- Activity:
Below are entries; copy exactly, and only, the lines from the one containing "This screenshot has height=1016, width=1176." through their final line, leaving out pictures.

- Supplied records:
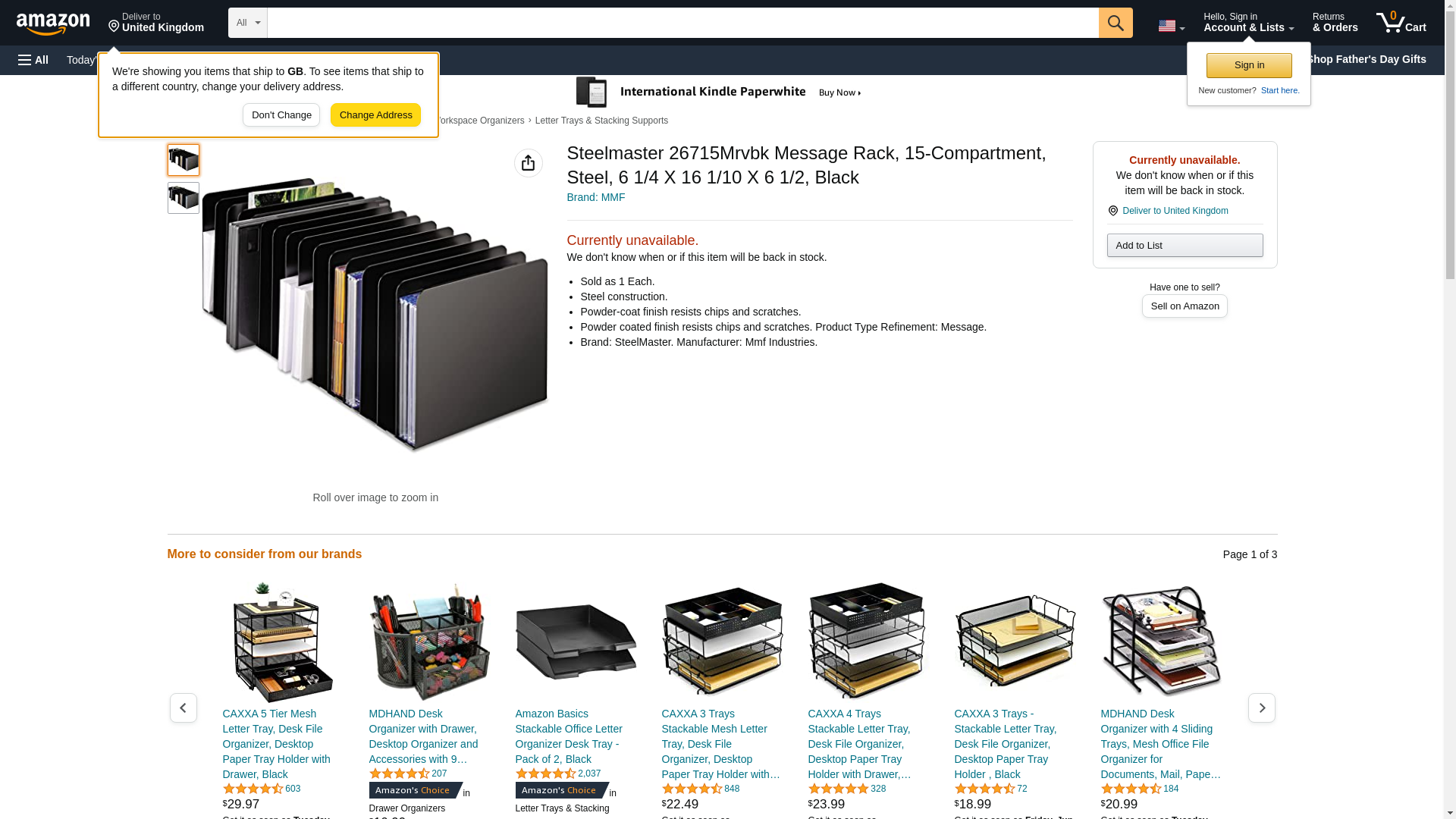This screenshot has width=1456, height=819.
Task: Click the Amazon logo
Action: pos(53,24)
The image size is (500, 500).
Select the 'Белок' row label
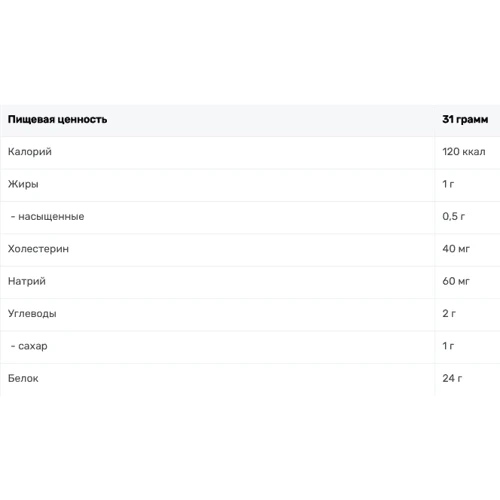click(x=23, y=378)
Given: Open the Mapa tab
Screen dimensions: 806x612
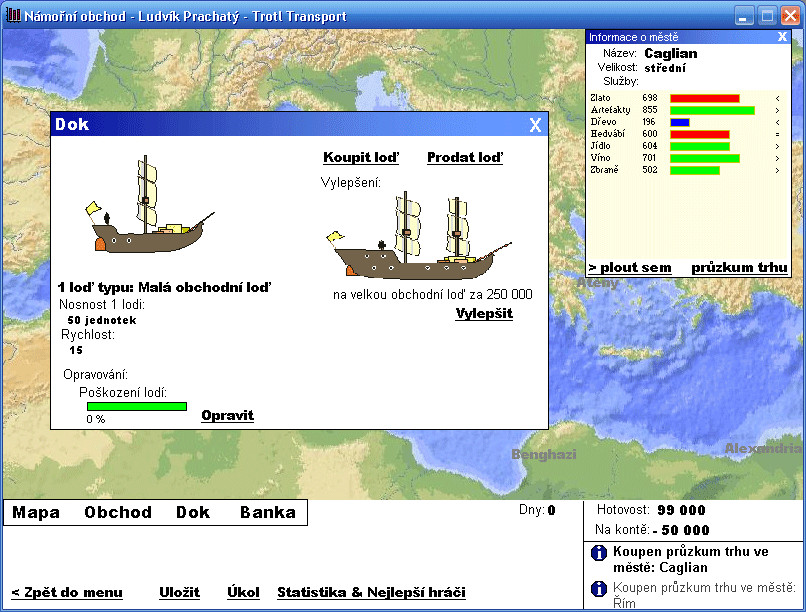Looking at the screenshot, I should point(36,512).
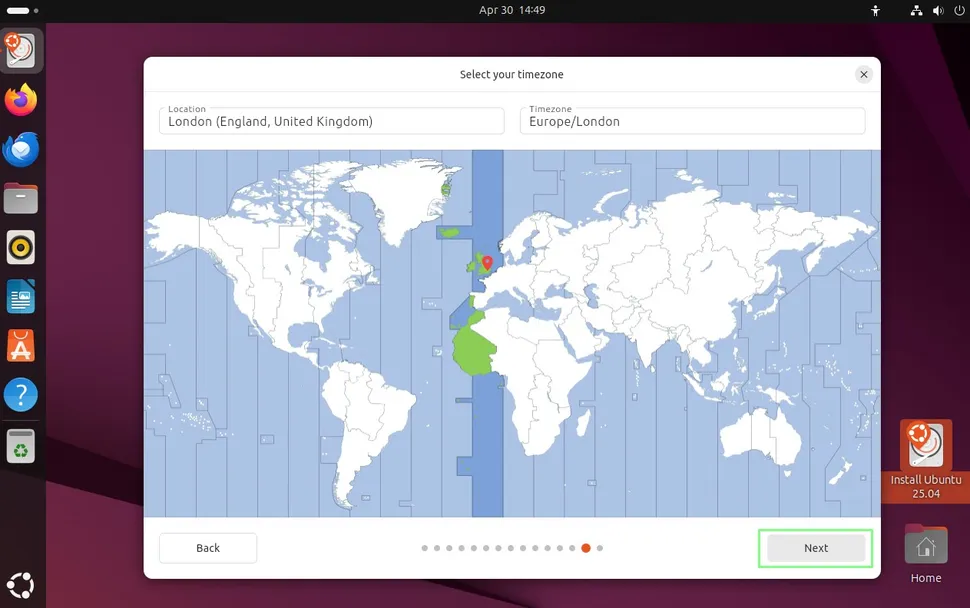The height and width of the screenshot is (608, 970).
Task: Close the timezone installer window
Action: tap(863, 74)
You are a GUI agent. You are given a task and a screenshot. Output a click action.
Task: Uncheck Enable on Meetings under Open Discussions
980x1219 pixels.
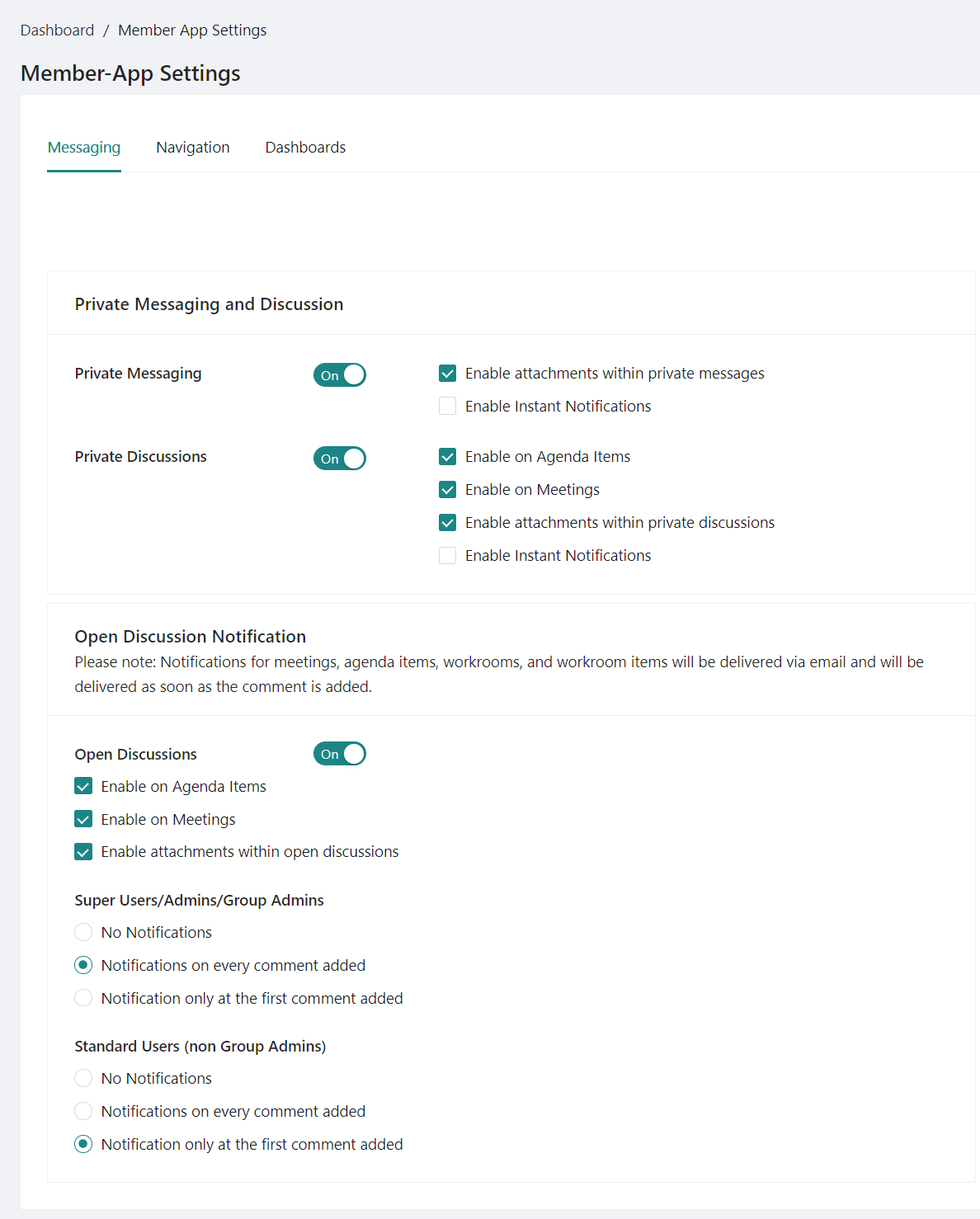[83, 818]
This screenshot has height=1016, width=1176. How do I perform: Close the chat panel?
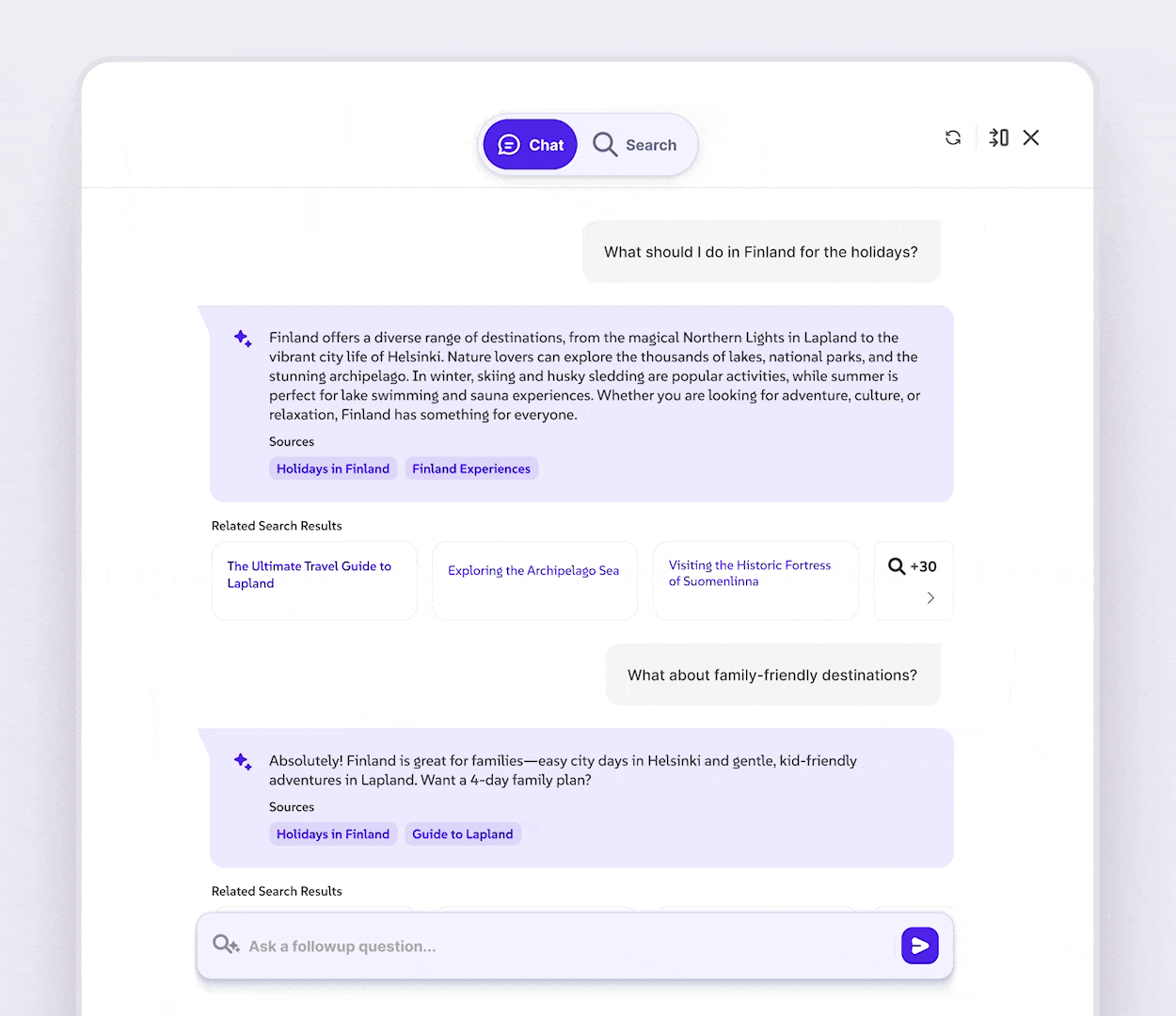pos(1031,138)
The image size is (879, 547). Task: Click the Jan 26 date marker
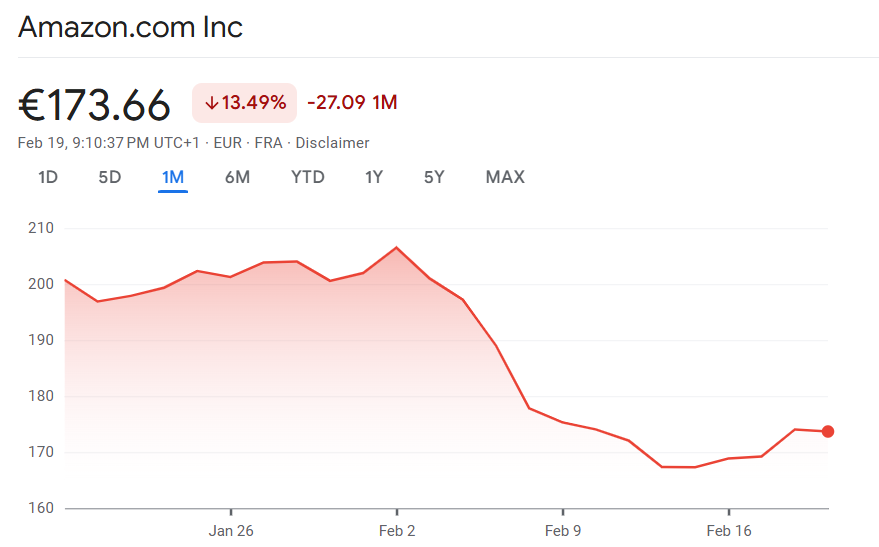point(231,531)
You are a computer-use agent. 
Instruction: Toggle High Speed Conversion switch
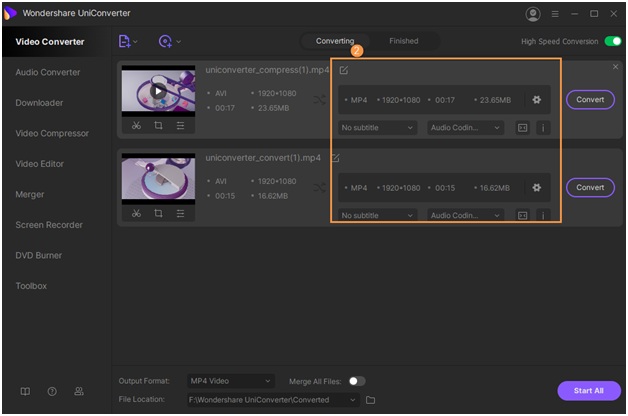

- Your response:
This screenshot has height=1016, width=1176. How do I perform: Close the chat panel?
pos(1031,138)
The image size is (879, 547). Task: Click the Jan 26 date marker
point(231,531)
You are a computer-use agent. 
Instruction: Toggle High Speed Conversion switch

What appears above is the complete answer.